TASK GOAL: Please produce an exact transcription of the lines from the one containing "Click the Change password link" through the last line of the entries, leaving out every picture.

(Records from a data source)
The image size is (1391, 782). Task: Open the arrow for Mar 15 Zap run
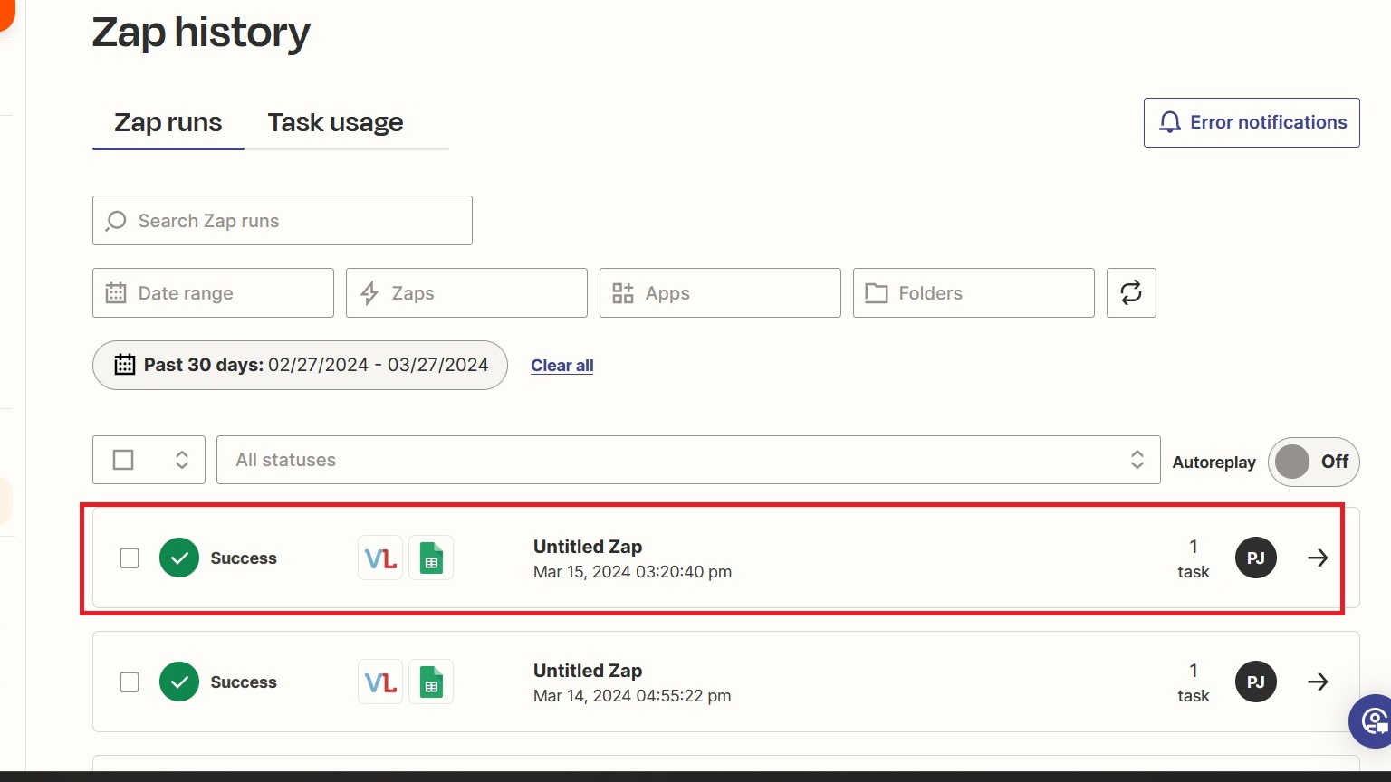(x=1318, y=558)
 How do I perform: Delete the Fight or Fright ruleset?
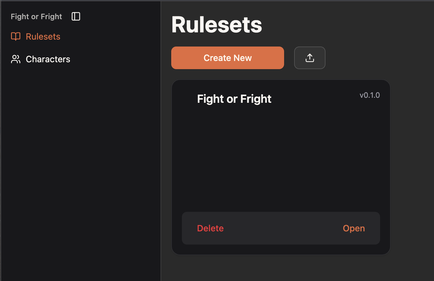coord(210,228)
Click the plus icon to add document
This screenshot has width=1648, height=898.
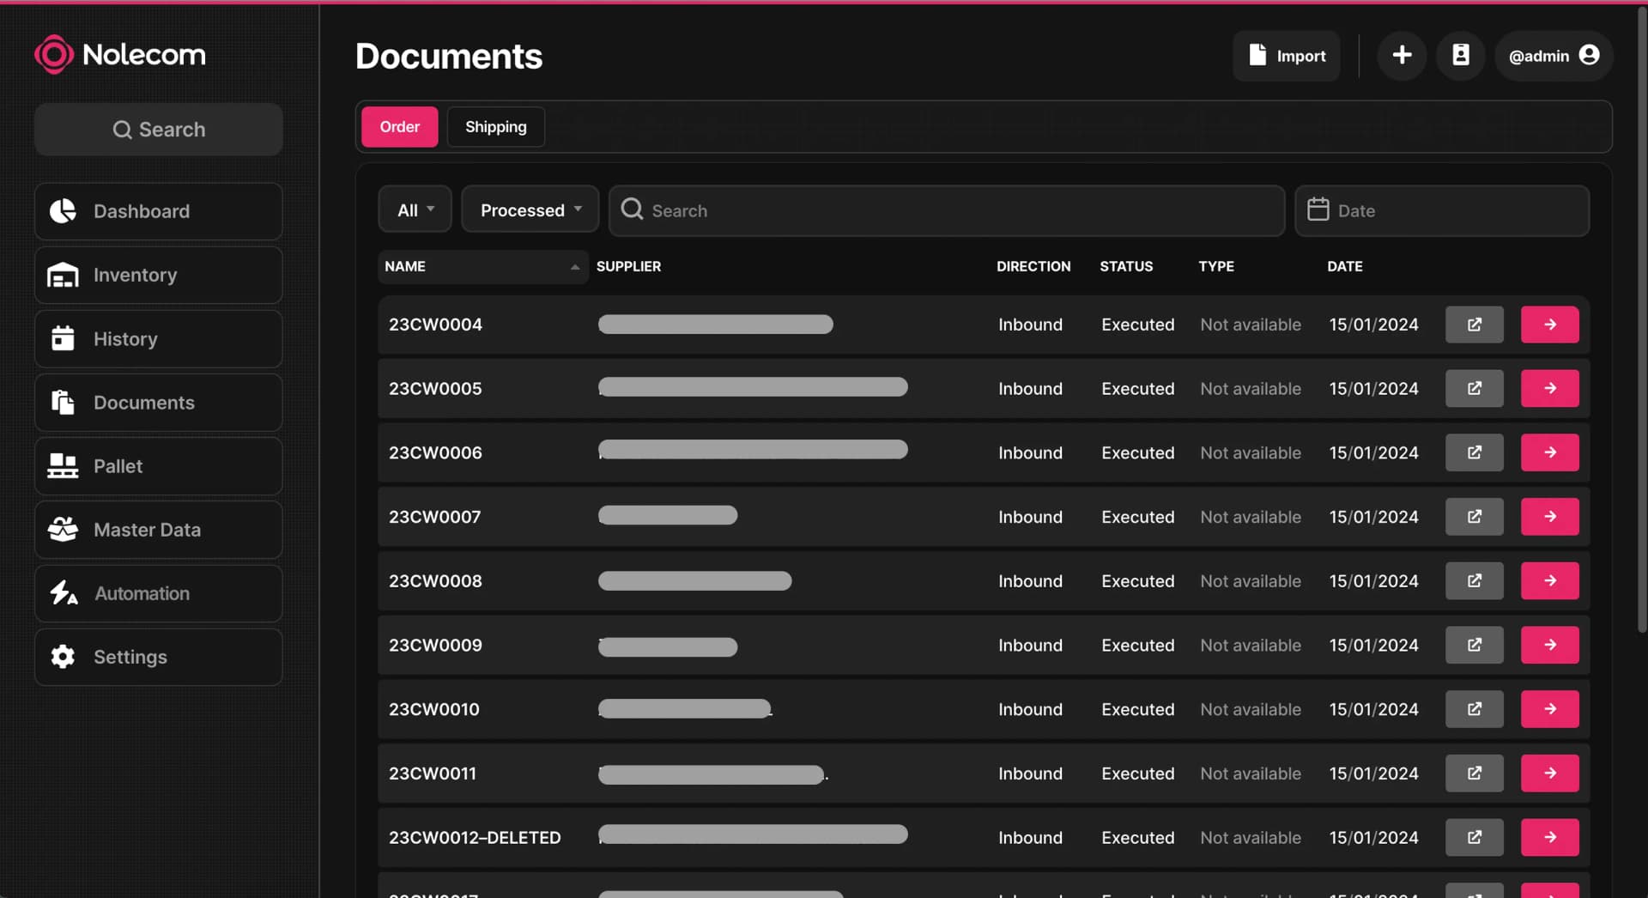coord(1401,56)
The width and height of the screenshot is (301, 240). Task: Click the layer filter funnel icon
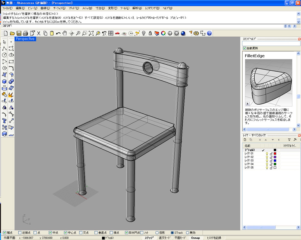coord(289,140)
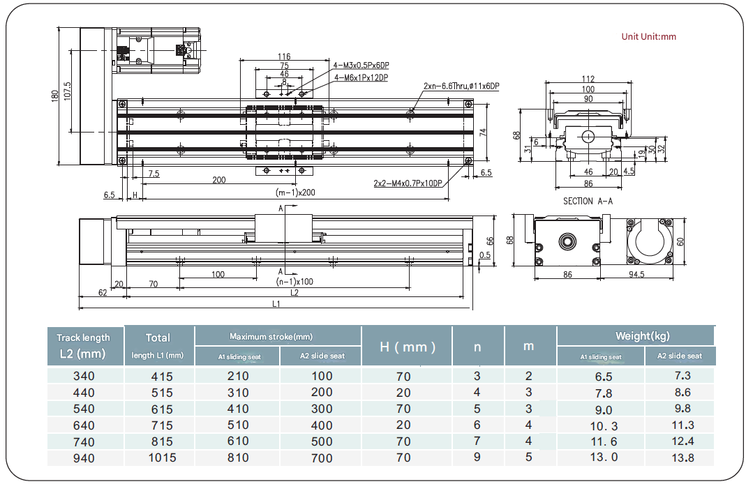The width and height of the screenshot is (746, 484).
Task: Click the Track length L2 (mm) column header
Action: (84, 345)
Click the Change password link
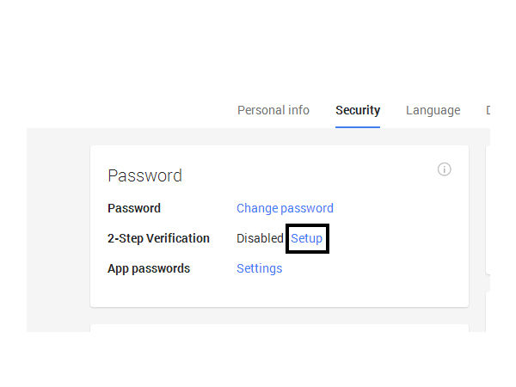The width and height of the screenshot is (516, 387). tap(285, 208)
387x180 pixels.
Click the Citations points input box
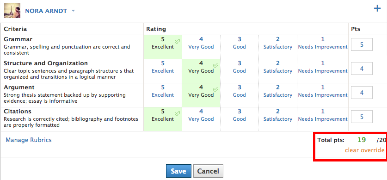[362, 117]
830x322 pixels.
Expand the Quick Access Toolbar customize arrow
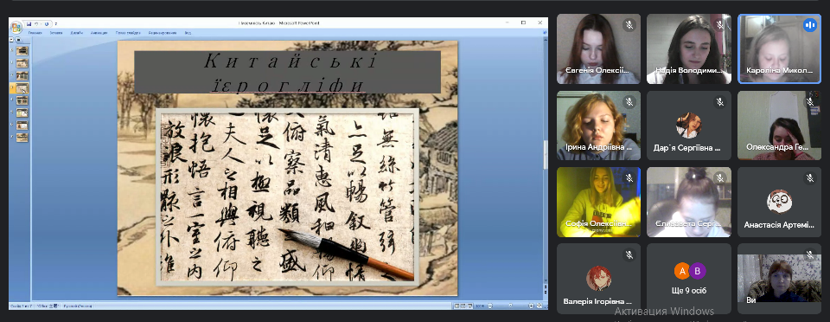point(56,24)

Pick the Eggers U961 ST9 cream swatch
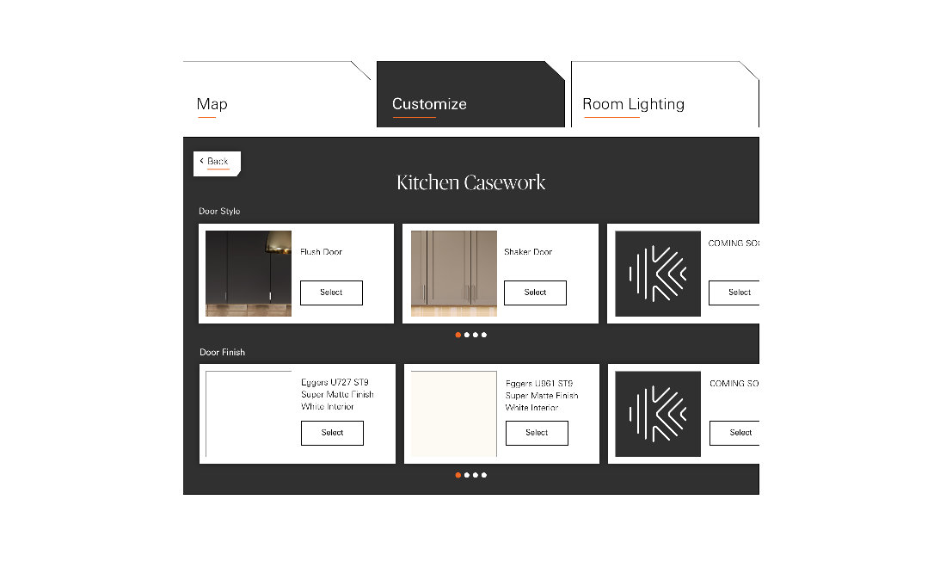[454, 414]
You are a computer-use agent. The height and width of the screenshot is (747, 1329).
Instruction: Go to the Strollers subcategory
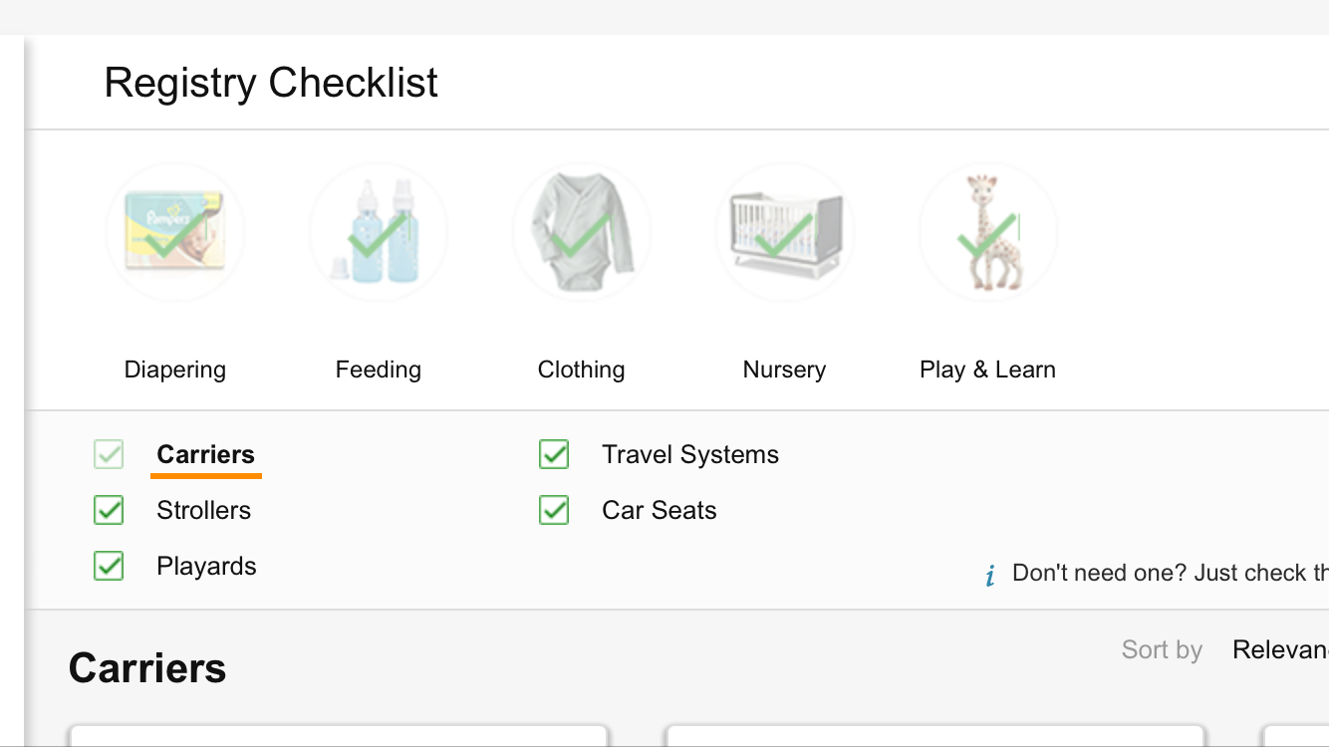pos(204,511)
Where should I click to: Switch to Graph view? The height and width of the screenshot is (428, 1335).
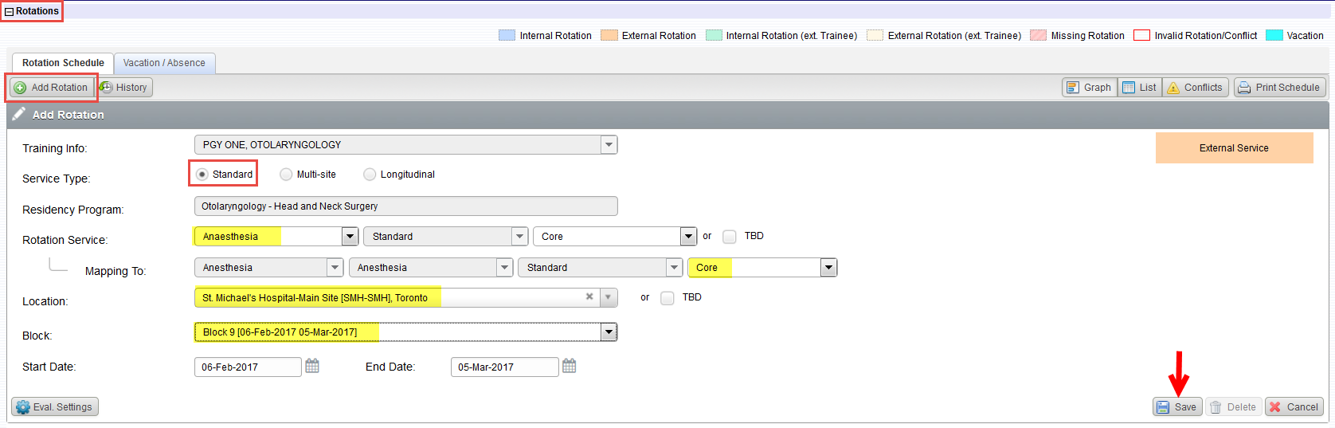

RESPONSE:
Click the Change password link
The width and height of the screenshot is (516, 387). tap(285, 208)
387x180 pixels.
Click the Citations points input box
[362, 117]
830x322 pixels.
Expand the Quick Access Toolbar customize arrow
point(56,24)

Pick the Eggers U961 ST9 cream swatch
[454, 414]
You are a computer-use agent. The height and width of the screenshot is (747, 1329).
Instruction: Go to the Strollers subcategory
pos(204,511)
Where should I click to: Switch to Graph view? The height and width of the screenshot is (428, 1335).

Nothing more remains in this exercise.